The house was cold and dark. Dim shapes clustered on the floor from when he'd emptied the shelves. He set the beef to cooking and prepared the batter for the Yorkshire pudding. Chair trotted anxiously after him and he patted it on its back rail. "Yes, I found him. Good Kindling. Were you trying to get me something for Christmas?"
He returned to the front room and sifted through the items on the floor until he found the snowman. It wasn't the easiest transfiguration spell, but eventually the cardboard box stiffened and grew into a trunk and branches, and the shiny plastic burst into clusters of green needles, filling the room with the sweet scent of pine. A milk crate became a stand, and soon the tree occupied a space near the window.
An untangling spell helped with the garland and lights, and he spun it around the tree, but left the tinsel draped over Chair. "There. Something to occupy you."
As Chair tossed clumps of tinsel towards the tree, a creak emanated from the cupboard. Potter was there, hand on the doorframe. He eyed Severus warily, but nodded a greeting.
Severus stepped back, giving him space. Potter moved to the tree and touched the tinsel tentatively. Slowly, he gathered a clump thrown on a branch and separated the strands.

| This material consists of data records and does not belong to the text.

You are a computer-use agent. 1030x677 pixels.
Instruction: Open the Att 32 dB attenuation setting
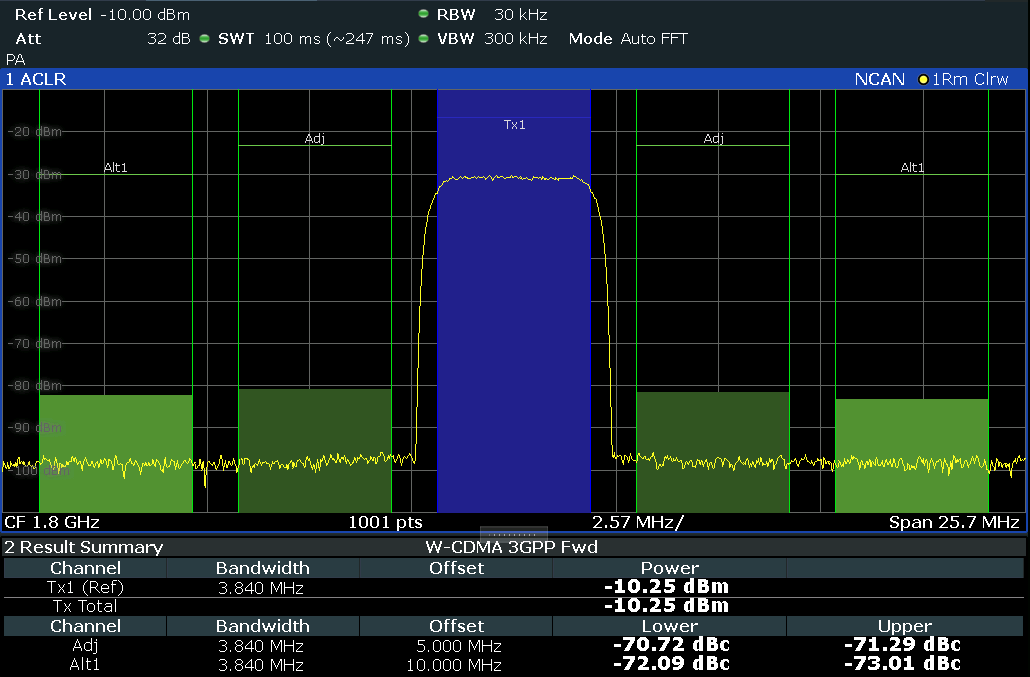[100, 39]
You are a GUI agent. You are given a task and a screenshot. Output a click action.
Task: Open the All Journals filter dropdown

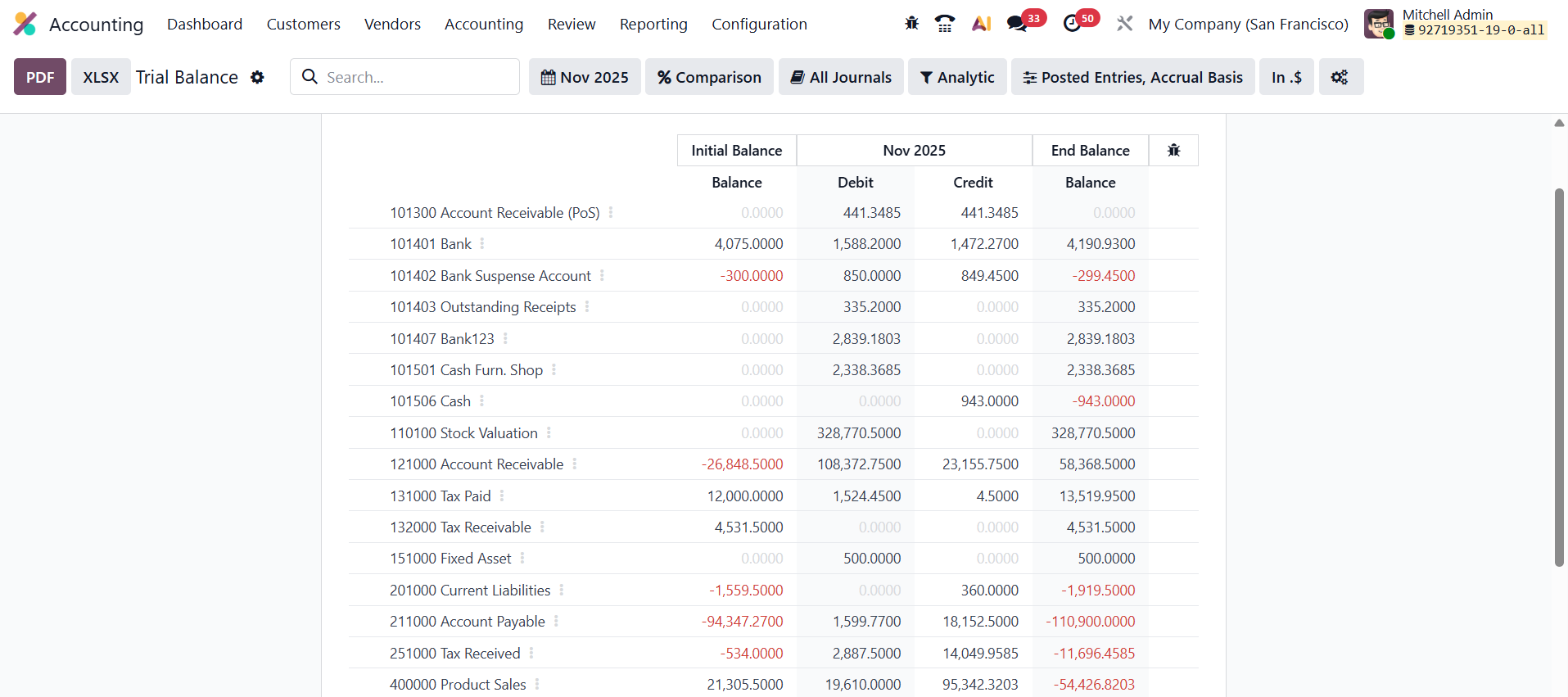[x=841, y=77]
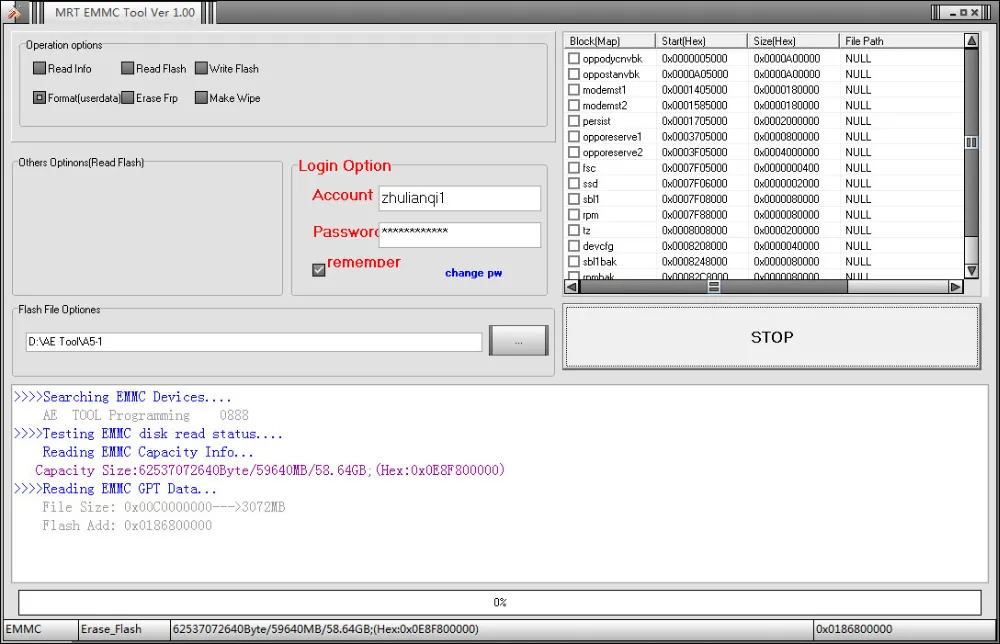Select the Make Wipe operation option
1000x644 pixels.
(x=201, y=98)
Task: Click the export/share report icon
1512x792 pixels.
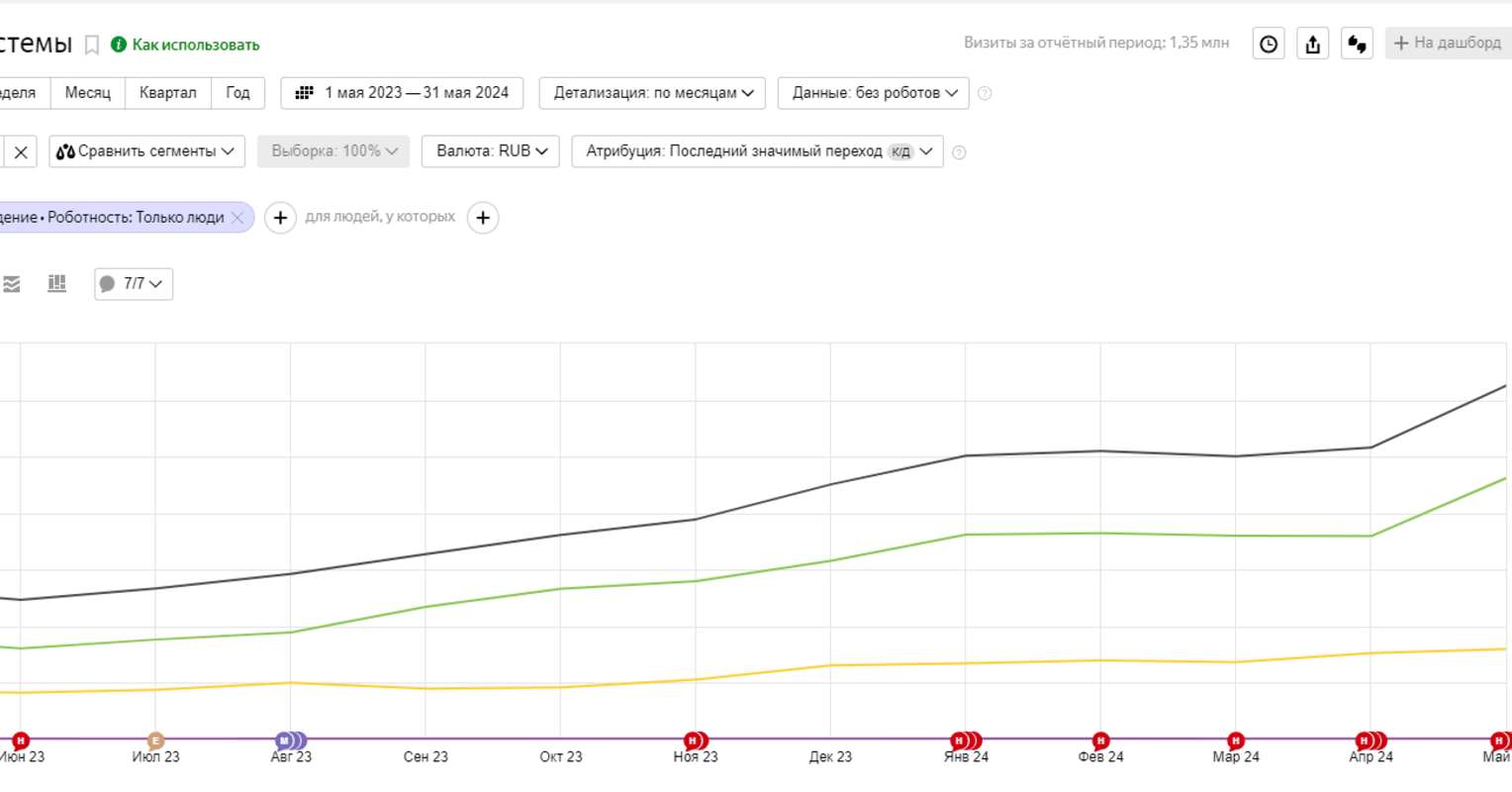Action: click(1313, 44)
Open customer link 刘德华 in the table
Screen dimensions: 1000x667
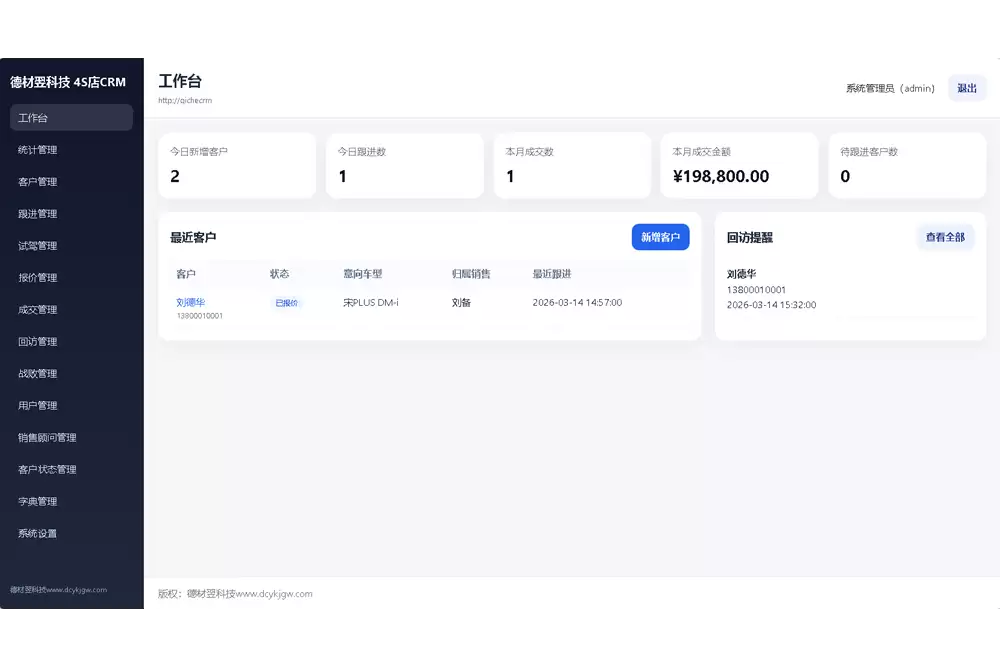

Severus studied his face. He still looked haggard, thin, haunted. But Potter had lived with his pain alone for a long time. Severus knew what it meant to have that thing that pulsed in the darkness to the beat of your own heart. You grew to accommodate it, to accept its rhythm and carry on. It was that or go mad. And Potter, despite appearances, despite the Dark Lord's best attempts, was not mad.
He flashed again on the boy entering the shadows of the Triwizard maze, of Lily's smile, and how some things disappear into the darkness forever.
The tree lights blinked, summoning a memory. But it was something bright and clear, of sparkling snow and winter mornings. He picked up a clump of tinsel and laced it between the needles, angling each thread so it glimmered.
"A bit of cheer." He lay more threads, wondering what one said to someone who'd nearly ripped away his sanity and tried to kill him. Only one thing came to mind. "Happy Christmas."
Potter blinked slowly, then beckoned him closer.
Severus hesitated, remembering all of his tricks. But Potter was here, and that was the best sign he'd seen since this had all started. Slowly, Severus lowered himself to the floor, sitting cross-legged in front of him.
Potter made eye contact, and the landscape of Severus's mind shifted. All of his attempts to rebuild his walls, all the stone blocks that had slipped away into the darkness—they were all there, ready to be rebuilt. And bits of knowledge, nuances to occlumency that he couldn't keep in his mind. They had always been there, but he hadn't seen them. "How?"
Potter's presence touched the barrier he'd used to hide the occlumency—something fluid and shimmering. The barrier wasn't stone or brick. It was an invisibility cloak.
Severus let out a deep breath, and something tight in his chest settled. Potter hadn't taken anything from him. It had been right there. He just hadn't been able to see it.
They stayed like that for a while, watching the hypnotic blink of lights. Even Chair stayed quiet. Then Severus returned to the kitchen so they could have a late dinner.
The savory aroma of roasted beef and gravy had filled the kitchen when he heard the slide of hands and knees and a soft thump. Potter was waiting at the table.
Severus picked up the plates and nodded to himself. Potter was here, and he was safe.
-Author's Note-
Posting will be less frequent after this chapter. The rough draft is complete, but revising and polishing take time, and I'm low on buffer chapters. I plan on posting every four weeks or so, but life is not predictable, so I won't make promises.
I'd also like to collectively thank everyone who's posted encouraging comments. You may not think you're doing much, but your enthusiasm is hugely important and motivating to fic authors. Taking time to make another person's day a little brighter shows your kindness and thoughtfulness, and I appreciate you!